Little Women is the story of the four March sisters, growing up in the 1860s in America. There isn’t really much of a specific plot, so I shall tell of each sister, their flaw and their story:

MARGARET MARCH: Meg was, for most of the book, seventeen, and privately looking for a husband, though her parents told her and all the men who proposed, ‘No; she is too young.’ However, Meg was the prettiest and most elegant of the four sisters and nobody stopped asking for her hand in marriage, especially young Mr John Brooke, who was adamant to win Meg. Best of all, Meg rather loved him as well, and finally they were both engaged. Meg’s flaw was materialism.

JOSEPHINE MARCH: Jo was fifteen and partially sixteen in the book, and her flaw was a quick temper. She wanted to be a boy and she did everything she could to be like one, like shortening her name to a shorter, more boy-like one, and occasionally putting her hands in her pockets and whistling to annoy Meg. Her friendship and relationship for her only elder sister was clear mostly when Margaret got engaged to Mr Brooke, and she hated the idea of content Meg going away at such an early age.

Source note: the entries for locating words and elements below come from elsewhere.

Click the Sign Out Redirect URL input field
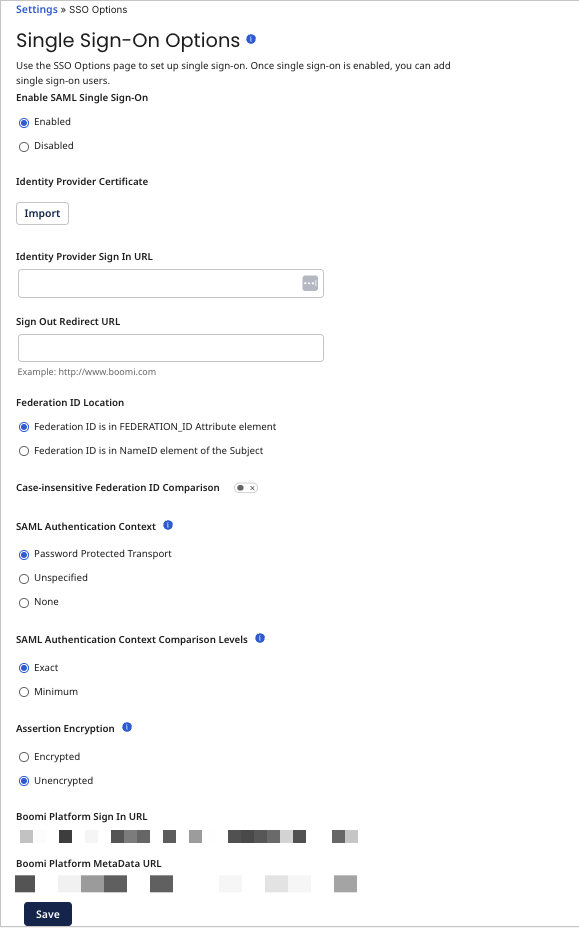579x928 pixels. click(170, 347)
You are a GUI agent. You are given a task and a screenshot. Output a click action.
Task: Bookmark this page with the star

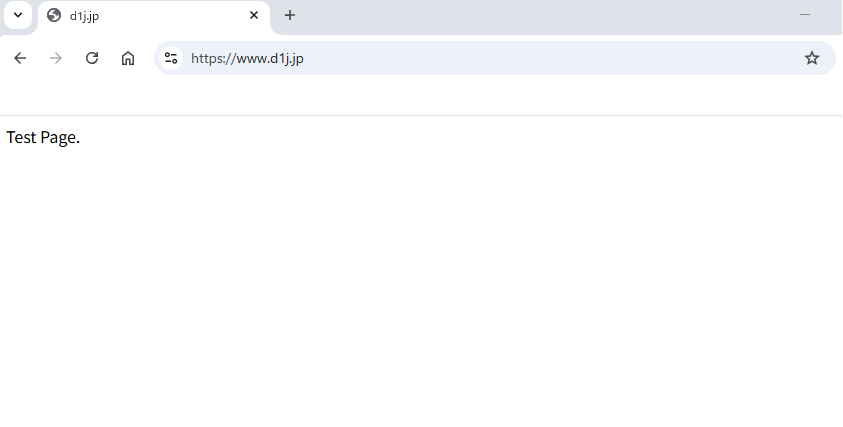[811, 58]
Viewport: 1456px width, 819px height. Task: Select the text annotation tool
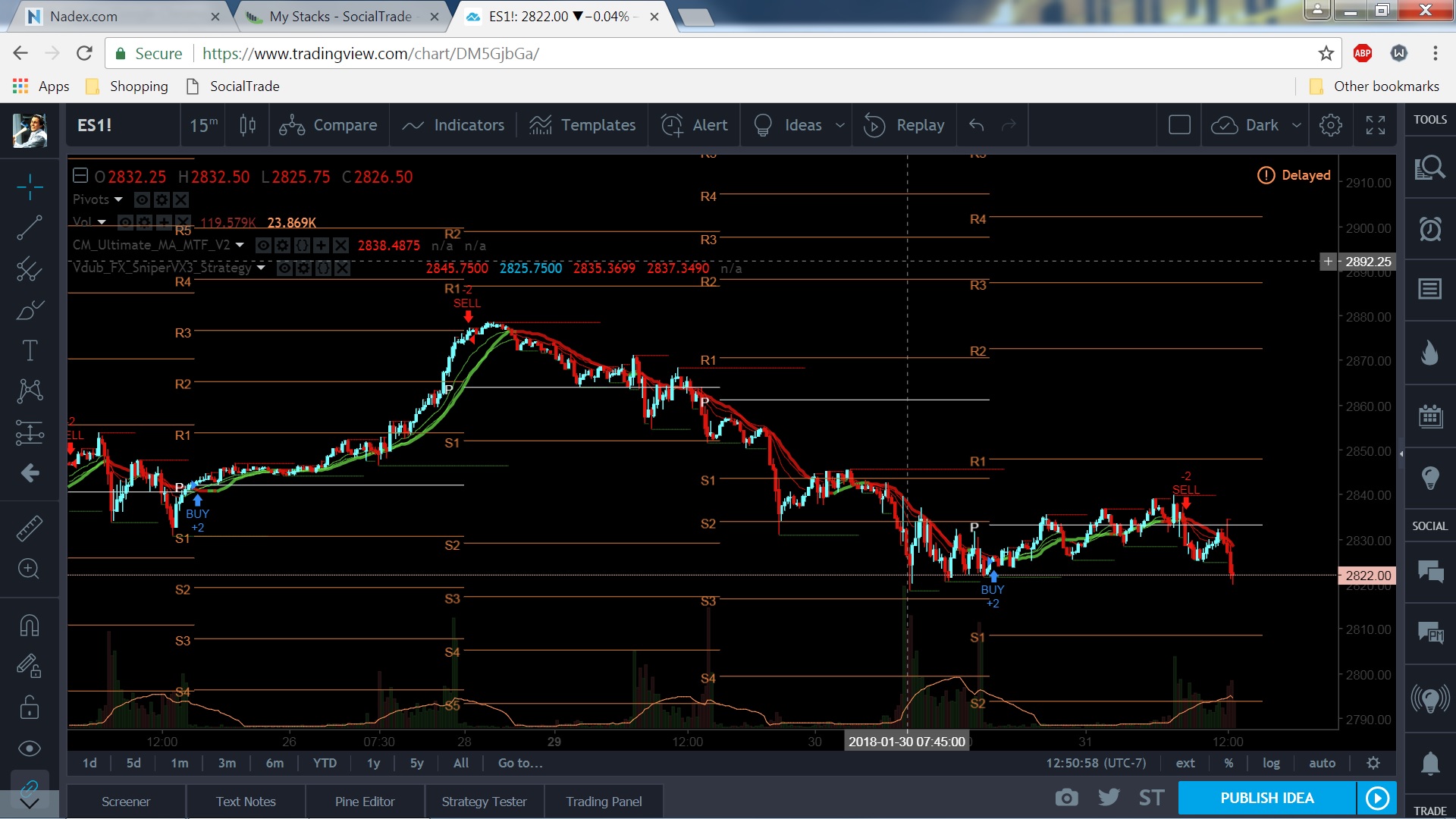[30, 350]
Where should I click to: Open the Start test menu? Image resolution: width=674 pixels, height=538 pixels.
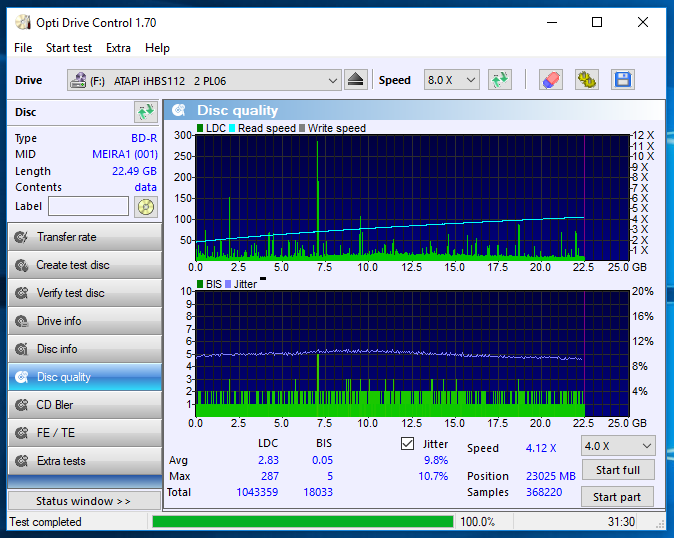coord(69,48)
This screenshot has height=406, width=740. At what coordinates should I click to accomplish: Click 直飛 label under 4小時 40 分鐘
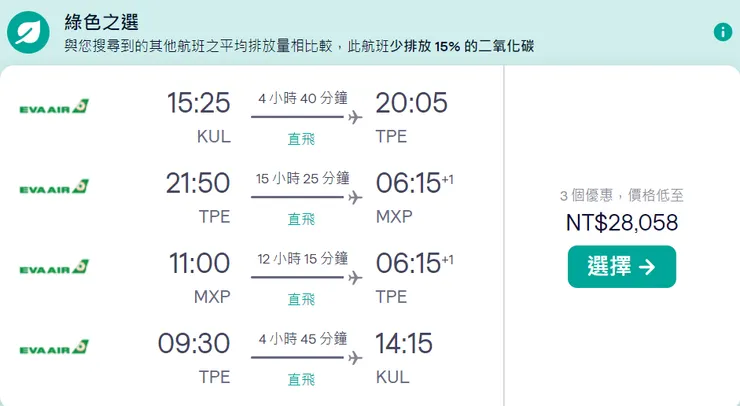(x=302, y=139)
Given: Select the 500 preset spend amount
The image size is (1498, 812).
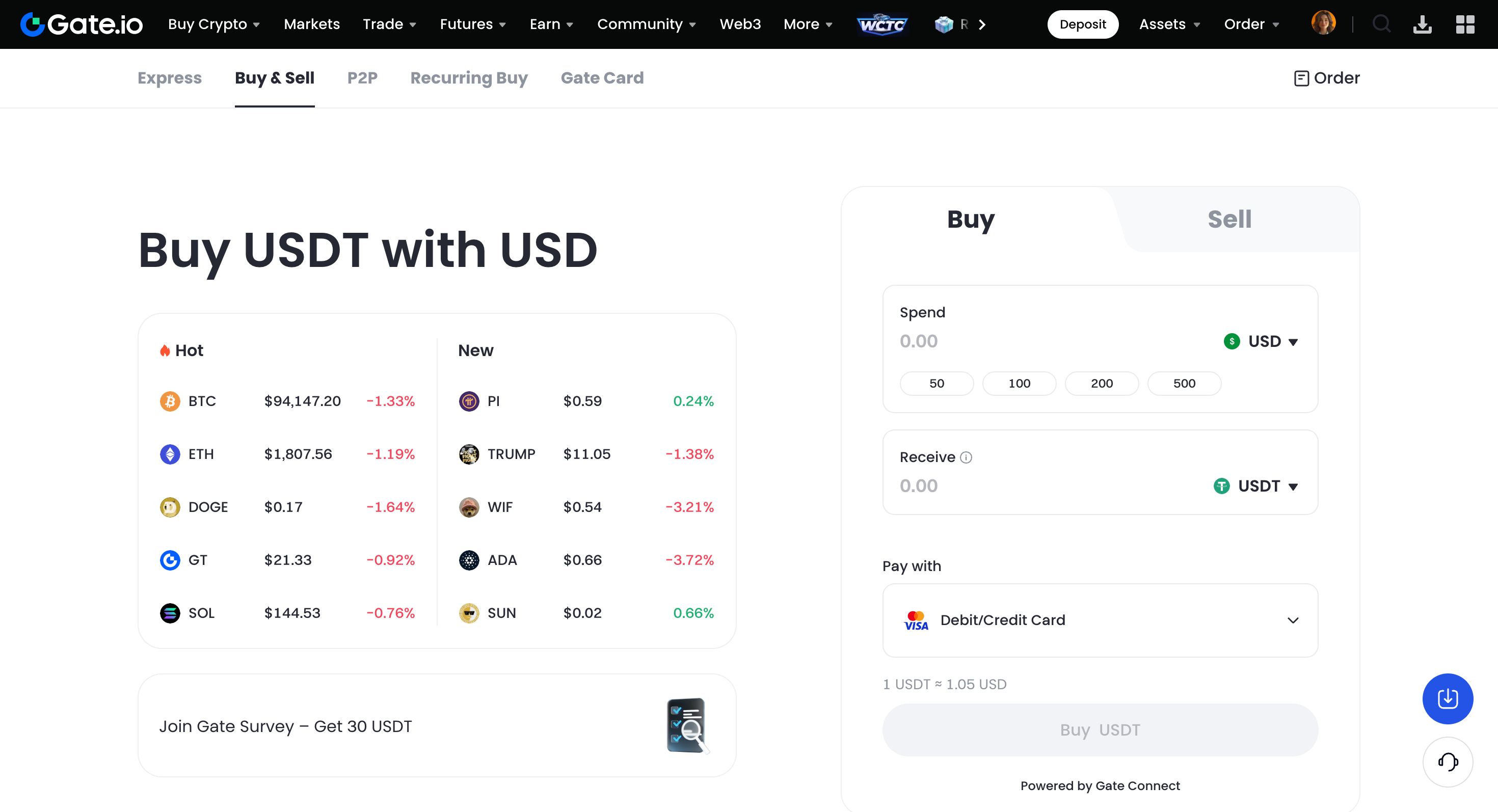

ELIZABETH MARCH: Beth was thirteen throughout the entirety of the book. At the beginning she was my favourite character, but she wasn’t involved very much until the end where she nearly died of scarlet fever, so my favourite character changed back and forth between her, Meg but mainly Jo. Her flaw was shyness.

AMY MARCH: Amy was twelve throughout the story. Her flaw was vanity, though towards the end of the book her flaw almost vanished when Father came home and she tried to stop being so vain. She enjoyed drawing, and what she didn’t enjoy was staying with Aunt March when Beth had scarlet fever.